* **EXERCISE INSTRUCTIONS**
A single number is the answer: the count of lines below that contain "will".

* **INFORMATION**

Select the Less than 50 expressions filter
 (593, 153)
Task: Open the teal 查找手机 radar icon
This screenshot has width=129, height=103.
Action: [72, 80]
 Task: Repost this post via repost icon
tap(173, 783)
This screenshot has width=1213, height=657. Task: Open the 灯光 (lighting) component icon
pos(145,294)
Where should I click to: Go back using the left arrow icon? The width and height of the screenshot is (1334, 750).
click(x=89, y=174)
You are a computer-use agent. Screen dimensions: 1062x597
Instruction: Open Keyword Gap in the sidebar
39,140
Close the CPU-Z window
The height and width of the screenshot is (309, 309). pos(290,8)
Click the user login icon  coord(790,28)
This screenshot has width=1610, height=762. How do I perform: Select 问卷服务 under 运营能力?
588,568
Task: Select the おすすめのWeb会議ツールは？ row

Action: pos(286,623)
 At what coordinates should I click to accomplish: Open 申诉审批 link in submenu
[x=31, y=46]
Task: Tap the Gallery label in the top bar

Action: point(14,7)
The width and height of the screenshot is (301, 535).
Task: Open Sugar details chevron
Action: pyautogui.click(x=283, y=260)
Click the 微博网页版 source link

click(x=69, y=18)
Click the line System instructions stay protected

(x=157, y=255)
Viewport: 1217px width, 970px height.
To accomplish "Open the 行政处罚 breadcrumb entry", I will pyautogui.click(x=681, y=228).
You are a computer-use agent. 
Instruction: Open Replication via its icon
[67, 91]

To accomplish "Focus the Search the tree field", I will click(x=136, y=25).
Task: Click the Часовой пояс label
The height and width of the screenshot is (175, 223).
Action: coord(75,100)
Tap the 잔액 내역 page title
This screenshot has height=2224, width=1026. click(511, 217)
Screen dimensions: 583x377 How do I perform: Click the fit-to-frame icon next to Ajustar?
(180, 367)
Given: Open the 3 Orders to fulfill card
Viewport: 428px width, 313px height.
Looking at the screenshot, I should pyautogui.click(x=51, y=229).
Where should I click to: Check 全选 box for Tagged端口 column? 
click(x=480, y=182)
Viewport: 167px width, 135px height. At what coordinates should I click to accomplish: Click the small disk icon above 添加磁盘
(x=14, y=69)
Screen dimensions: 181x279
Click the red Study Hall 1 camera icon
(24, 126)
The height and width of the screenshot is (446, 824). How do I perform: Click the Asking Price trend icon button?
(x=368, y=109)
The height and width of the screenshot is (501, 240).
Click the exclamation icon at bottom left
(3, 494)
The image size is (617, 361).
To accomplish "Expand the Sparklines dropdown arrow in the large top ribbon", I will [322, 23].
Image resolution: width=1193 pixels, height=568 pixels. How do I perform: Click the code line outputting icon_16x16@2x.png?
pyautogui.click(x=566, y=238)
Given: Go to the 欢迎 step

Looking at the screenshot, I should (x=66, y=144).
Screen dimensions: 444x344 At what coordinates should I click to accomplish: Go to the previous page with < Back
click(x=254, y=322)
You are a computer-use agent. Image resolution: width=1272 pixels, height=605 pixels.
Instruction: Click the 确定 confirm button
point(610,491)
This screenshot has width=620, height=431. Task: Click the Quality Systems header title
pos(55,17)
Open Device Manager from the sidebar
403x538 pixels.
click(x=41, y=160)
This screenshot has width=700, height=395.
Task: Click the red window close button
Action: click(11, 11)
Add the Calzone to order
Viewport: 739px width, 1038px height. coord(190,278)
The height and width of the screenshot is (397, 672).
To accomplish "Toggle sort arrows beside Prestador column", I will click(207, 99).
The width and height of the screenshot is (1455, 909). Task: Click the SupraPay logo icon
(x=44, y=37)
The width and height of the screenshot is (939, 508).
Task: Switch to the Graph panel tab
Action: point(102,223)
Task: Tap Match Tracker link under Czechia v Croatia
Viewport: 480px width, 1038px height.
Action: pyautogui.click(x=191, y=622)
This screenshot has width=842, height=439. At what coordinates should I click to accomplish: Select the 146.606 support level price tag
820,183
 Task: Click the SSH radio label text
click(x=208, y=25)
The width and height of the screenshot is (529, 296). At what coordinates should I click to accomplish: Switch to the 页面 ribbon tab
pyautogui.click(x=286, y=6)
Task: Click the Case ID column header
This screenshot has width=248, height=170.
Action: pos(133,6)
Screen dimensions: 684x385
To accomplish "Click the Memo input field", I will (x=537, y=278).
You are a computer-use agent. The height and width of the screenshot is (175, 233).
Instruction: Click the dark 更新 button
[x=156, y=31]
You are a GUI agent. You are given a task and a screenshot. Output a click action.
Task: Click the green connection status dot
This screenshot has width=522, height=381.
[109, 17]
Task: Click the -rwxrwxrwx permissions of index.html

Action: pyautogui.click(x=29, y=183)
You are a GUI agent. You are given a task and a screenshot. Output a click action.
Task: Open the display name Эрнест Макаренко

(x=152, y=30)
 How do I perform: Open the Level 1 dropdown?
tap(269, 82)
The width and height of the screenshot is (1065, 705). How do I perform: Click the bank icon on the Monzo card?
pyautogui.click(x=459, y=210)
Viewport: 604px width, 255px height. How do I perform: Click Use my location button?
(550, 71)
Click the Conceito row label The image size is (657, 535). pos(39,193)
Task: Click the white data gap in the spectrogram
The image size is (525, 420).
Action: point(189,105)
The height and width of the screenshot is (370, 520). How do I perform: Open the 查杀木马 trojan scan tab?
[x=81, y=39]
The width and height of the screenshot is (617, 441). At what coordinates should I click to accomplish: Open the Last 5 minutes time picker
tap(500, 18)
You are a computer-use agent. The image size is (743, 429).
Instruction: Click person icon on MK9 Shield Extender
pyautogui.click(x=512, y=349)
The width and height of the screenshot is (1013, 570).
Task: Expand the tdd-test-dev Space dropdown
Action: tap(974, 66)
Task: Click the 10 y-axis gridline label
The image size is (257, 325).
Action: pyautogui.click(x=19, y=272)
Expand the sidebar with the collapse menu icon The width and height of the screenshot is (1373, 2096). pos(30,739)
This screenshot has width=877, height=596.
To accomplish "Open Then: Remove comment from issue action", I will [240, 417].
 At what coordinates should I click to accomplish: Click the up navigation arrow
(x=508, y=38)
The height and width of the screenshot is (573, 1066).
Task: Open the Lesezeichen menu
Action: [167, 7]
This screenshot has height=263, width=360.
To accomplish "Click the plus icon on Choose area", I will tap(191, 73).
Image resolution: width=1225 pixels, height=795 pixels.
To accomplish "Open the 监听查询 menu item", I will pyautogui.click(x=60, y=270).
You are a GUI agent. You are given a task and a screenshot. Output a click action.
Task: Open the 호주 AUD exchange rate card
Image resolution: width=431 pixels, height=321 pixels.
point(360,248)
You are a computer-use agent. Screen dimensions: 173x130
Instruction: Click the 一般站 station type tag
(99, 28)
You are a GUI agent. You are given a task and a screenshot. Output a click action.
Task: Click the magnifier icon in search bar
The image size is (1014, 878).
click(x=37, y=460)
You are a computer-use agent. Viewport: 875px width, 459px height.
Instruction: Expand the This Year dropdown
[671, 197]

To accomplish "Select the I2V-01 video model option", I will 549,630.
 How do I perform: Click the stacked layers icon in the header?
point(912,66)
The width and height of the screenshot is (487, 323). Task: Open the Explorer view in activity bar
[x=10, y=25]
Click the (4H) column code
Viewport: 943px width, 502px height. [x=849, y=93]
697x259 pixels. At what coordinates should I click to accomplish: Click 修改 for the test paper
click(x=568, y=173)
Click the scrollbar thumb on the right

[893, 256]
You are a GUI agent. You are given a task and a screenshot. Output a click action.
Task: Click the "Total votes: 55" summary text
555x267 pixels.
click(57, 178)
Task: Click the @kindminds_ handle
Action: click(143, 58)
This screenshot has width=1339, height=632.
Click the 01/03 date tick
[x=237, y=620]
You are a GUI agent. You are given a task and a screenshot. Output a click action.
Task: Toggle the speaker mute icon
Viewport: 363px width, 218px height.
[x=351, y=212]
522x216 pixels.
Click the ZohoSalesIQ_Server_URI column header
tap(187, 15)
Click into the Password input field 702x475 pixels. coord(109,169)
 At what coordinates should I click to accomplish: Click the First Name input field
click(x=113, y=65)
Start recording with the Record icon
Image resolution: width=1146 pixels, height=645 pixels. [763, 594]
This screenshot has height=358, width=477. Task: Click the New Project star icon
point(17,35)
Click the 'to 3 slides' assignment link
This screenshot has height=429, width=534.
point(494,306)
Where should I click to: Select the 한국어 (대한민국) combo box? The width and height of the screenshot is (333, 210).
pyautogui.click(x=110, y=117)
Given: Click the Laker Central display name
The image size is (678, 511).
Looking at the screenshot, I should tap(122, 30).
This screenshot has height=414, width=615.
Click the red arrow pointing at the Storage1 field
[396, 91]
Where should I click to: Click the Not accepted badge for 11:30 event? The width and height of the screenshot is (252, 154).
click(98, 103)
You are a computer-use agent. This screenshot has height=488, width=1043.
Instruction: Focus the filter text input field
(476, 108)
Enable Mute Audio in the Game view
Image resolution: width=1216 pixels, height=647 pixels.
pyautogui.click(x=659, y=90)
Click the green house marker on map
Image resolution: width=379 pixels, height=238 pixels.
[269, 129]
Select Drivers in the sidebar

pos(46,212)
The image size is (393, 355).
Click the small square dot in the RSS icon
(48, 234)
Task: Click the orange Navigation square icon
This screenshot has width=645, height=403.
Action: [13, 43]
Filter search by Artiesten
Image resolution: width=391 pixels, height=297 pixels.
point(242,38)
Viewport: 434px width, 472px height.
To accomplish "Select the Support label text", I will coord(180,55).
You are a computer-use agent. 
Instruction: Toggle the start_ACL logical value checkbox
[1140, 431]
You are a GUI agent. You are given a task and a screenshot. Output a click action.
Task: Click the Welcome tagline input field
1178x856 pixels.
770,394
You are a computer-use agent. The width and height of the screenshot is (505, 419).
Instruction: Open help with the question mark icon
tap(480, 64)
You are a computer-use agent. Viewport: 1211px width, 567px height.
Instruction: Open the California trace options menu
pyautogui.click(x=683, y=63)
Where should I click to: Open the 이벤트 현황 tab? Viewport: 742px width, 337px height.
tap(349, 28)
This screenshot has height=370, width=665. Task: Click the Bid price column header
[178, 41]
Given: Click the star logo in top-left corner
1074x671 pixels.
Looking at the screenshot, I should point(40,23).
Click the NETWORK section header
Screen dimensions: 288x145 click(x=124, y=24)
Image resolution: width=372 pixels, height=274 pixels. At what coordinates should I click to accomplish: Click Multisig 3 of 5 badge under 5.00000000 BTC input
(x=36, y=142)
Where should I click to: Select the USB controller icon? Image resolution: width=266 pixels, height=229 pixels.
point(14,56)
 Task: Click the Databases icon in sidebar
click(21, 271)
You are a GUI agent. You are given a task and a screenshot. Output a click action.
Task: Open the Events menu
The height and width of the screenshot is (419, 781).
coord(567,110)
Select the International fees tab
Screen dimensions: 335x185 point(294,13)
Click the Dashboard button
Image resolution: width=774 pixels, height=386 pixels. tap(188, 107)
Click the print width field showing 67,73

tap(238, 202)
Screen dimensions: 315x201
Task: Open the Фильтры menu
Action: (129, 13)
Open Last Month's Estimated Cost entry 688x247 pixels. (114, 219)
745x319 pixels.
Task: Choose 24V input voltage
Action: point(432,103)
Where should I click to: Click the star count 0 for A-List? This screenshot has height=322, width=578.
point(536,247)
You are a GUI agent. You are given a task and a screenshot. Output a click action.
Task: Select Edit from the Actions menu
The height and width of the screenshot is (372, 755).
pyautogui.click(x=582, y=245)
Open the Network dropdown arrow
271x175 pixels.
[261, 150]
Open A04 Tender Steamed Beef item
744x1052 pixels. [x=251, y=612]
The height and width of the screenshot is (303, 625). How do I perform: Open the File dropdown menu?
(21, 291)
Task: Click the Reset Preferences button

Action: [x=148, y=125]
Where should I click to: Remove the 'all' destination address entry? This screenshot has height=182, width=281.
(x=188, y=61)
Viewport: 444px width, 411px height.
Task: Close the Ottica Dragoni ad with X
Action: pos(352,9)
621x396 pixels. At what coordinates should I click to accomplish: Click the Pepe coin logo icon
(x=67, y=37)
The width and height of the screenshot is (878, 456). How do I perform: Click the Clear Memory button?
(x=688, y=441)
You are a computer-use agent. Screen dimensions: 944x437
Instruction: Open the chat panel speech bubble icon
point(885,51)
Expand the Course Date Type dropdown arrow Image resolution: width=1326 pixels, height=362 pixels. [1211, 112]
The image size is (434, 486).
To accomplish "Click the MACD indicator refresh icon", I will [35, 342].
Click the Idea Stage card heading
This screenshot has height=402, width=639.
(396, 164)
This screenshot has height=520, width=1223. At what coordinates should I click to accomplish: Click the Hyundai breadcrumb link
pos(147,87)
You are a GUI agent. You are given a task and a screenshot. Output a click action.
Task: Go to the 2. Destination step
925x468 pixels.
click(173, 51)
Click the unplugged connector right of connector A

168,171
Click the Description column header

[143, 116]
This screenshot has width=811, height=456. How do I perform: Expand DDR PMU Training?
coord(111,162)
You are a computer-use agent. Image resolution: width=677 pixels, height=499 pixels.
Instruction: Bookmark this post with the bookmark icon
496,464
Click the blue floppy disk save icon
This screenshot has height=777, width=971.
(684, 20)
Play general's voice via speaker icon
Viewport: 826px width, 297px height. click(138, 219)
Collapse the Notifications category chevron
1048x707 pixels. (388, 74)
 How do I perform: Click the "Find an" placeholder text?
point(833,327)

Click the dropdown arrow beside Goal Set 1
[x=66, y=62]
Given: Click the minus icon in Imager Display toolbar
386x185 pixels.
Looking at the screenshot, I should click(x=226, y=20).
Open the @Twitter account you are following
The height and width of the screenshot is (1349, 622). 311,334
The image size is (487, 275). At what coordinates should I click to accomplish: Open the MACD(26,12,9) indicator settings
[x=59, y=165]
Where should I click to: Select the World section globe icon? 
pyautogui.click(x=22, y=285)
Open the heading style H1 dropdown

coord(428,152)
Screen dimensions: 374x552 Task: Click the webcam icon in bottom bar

* **SOLUTION TO THIS PROBLEM**
11